First Niagara agreed yesterday to acquire NewAlliance Bancshares Inc. in the biggest takeover of an open U.S. bank since PNC Financial Services Group Inc. agreed to buy National City Corp. in October 2008, according to data compiled by Bloomberg. The $1.5 billion takeover of New Haven, Connecticut- based NewAlliance would allow Buffalo, New York-based First Niagara to expand in the New England region.
The cash-and-stock purchase will push First Niagara’s assets to $29 billion, more than 10 times what it had in 2000, ranking it among the 25 biggest U.S. lenders, the bank said. The bank took over Harleysville National Corp. in April, and purchased 57 National City branches from Pittsburgh-based PNC in September.
“Although we like this deal on its own merits, combined with the other recent acquisitions, we are concerned about the integration risk associated with three large transactions in three different markets in a short period of time,” Richard Weiss, analyst at Janney Capital Markets in Philadelphia, said yesterday in a research note.
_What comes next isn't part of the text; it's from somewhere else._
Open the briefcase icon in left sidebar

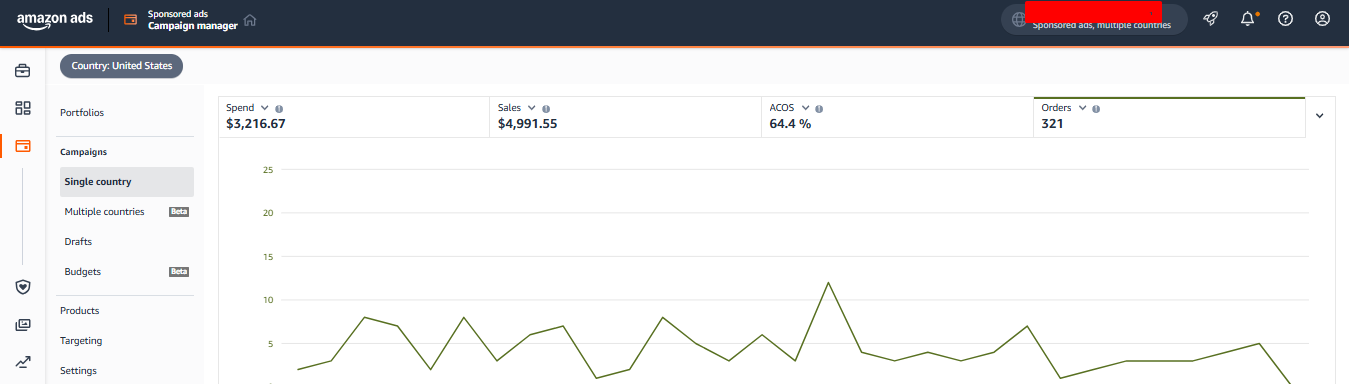(22, 71)
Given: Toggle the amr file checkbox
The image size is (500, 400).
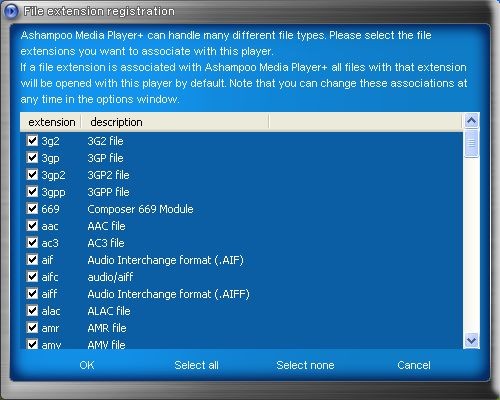Looking at the screenshot, I should (x=32, y=328).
He cut his rating on the shares to neutral and lowered his price estimate to $13 from $16.
Both banks posted annual profits throughout the credit crunch and recession, and NewAlliance didn’t get federal bailout money. Analysts surveyed by Bloomberg were predicting profit at NewAlliance would rise 34 percent for 2010.
The merger agreement filed today with regulators includes a $60 million termination fee if either bank backs out of the deal.
“The execution risk of this deal is the lowest of the last three we’ve done,” Koelmel said. “This is a plug-and-play for us. The last couple deals, there’s been an element of fixer- upper there, and maybe one would argue more of an extreme makeover.”
First Niagara rose 13 cents, or 1.1 percent, to $12:08 at 4 p.m. in Nasdaq Stock Market trading. The shares set a 12-month low earlier today. NewAlliance gained 19 cents to $12.97; the takeover was valued at $14.09 a share.
Koelmel said he won’t rule out buying a distressed lender with help from federal regulators. Distressed banks are relatively few in the regions where First Niagara would consider buying, which limits opportunities, he said. The bank may prefer targets in or around Boston, Buffalo, Pittsburgh and Philadelphia where the lender already has a presence, and where First Niagara expects populations and incomes to grow, he said.